1 L (or quart) homogenized (whole) milk – 3.25% MF
2 tbsp lemon juice or white vinegar
Line a colander over a bowl with several layers of cheesecloth. Heat the milk in a heavy medium pot over medium-high heat. When the milk comes to a boil, turn the heat off and stir in the lemon juice. The milk should curdle pretty much right away, with the white curds separating from the greenish, thin whey. If it doesn’t want to go, add a little more acid.
Drain the curds into the colander and let the whole thing cool down for a little bit. Twist the cheesecloth up into a bundle to squeeze off more of the whey, then press the bundle – I pressed the cheese into a disc for a few minutes, then shaped it into more of a rectangle, re-wrapped the cheesecloth around it, then put a small plate and a couple cans on top. Press for at least half an hour, maybe an hour. Ready to become…
Mattar paneer is an Indian dish which translates to “peas and cheese” (guess which word means peas!). This is a medium-spicy dish, which you can, of course, adjust to your level of spice tolerance. I referenced my good friend Vivek for his recipe, but made a few procedural changes – supremely un-authentic, most likely, but easiest for me. This dish is a little time-consuming, but soooo yummy.
Ingredients [my notes in brackets]
Two large or three medium onions, chopped [I used one very large one]
Four large tomatoes, chopped (approx 750 ml of tomatoes) [I used home-canned ones from last year’s garden!]
Four cloves of garlic, chopped
Three green chilies, chopped (each about 4 cm long)
One inch of ginger, chopped [I grated mine]
10 ml cumin powder (or 25 ml whole cumin)
5 ml ground coriander
5 ml turmeric powder
2.5 ml cayenne pepper
7.5 ml garam masala
four cardamom pods, crushed (optional)
10 ml salt
400 g or so peas, frozen or fresh and shelled
300 g paneer cheese, chopped into 2 cm cubes [I used 1 recipe of paneer, but you could always add more!]
coriander to garnish (optional)
1. Heat some oil in a medium heavy pan over medium heat. Sweat off the onions slowly until they are translucent, at least 10 minutes. Add the garlic and ginger (I grated my ginger) to the pot and cook for another minute or two.
2. Push the onions all off to one side of the pan and heat a touch more oil in the bottom. Add the cumin, coriander, cardamom, turmeric, and cayenne pepper to the oil and fry through for a few seconds until fragrant. Mix the spices into the onions and add the chilies.
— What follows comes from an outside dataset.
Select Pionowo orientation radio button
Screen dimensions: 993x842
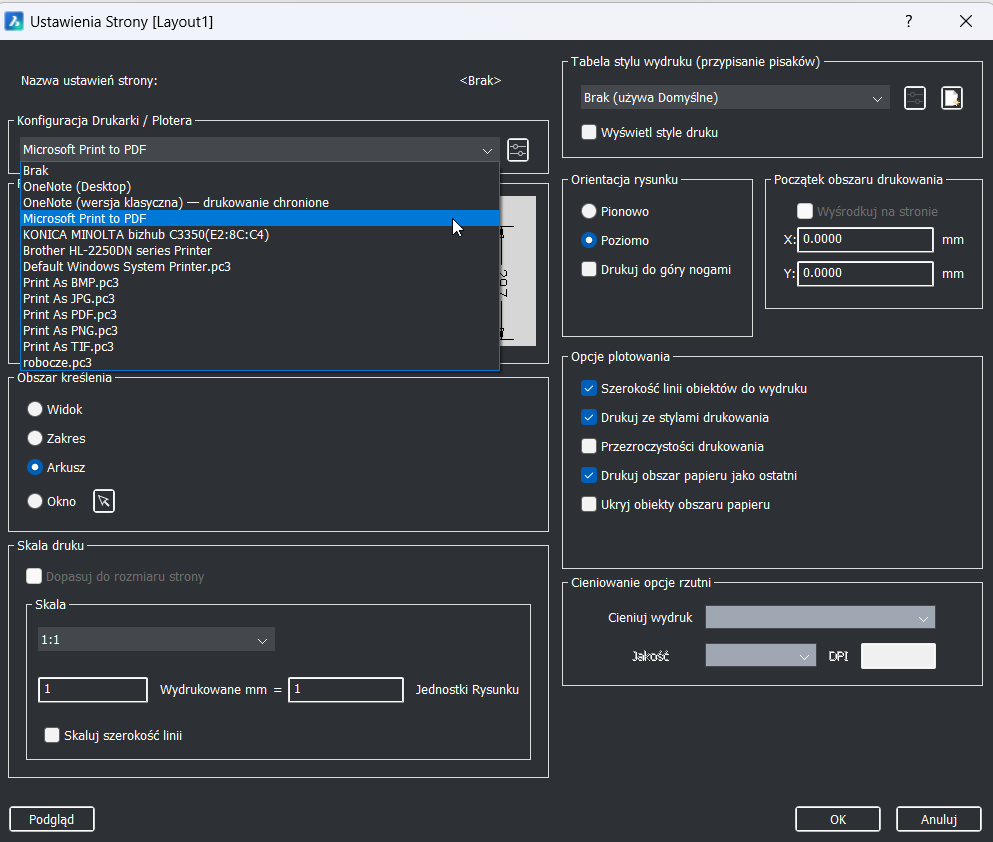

3. Add the tomatoes to the pot. Take the stick blender to the whole thing and give it all a whirr – I didn’t completely blend mine, but it should be pretty smooth. [This is a significant deviation from the original recipe, which has you make the onions into a smooth paste in the blender and then the tomatoes blended separately, but, well, I didn’t want to have to clean the blender! Plus my blender doesn’t work as well as an Indian grinder.] Add the salt and garam masala.
4. Cover and simmer over medium-low heat for 15-20 minutes.
5. Add the peas. If you are using fresh peas, add them a few minutes earlier since they take a touch longer to cook. Cover and simmer an additional 10 minutes or so.
6. When you’ve gotten to the end of the simmering time, leave the pot on anyway while you toast the paneer. Heat a small, heavy frying pan over medium-high heat and add the pieces of paneer. Fry, turning often (I used chopsticks) until the pieces have golden spots and are turning crispy at the edges.
7. Add the paneer to the pot and stir gently. Turn off the stove and let the pot sit for 5-10 minutes, covered, or as long as you can stand it!
8. Garnish with chopped coriander leaves (cilantro) and serve with rice, plain or fancy. Ooh, and some yogurt or raita (yogurt with grated cucumber in it) is nice too. Serves 4-5.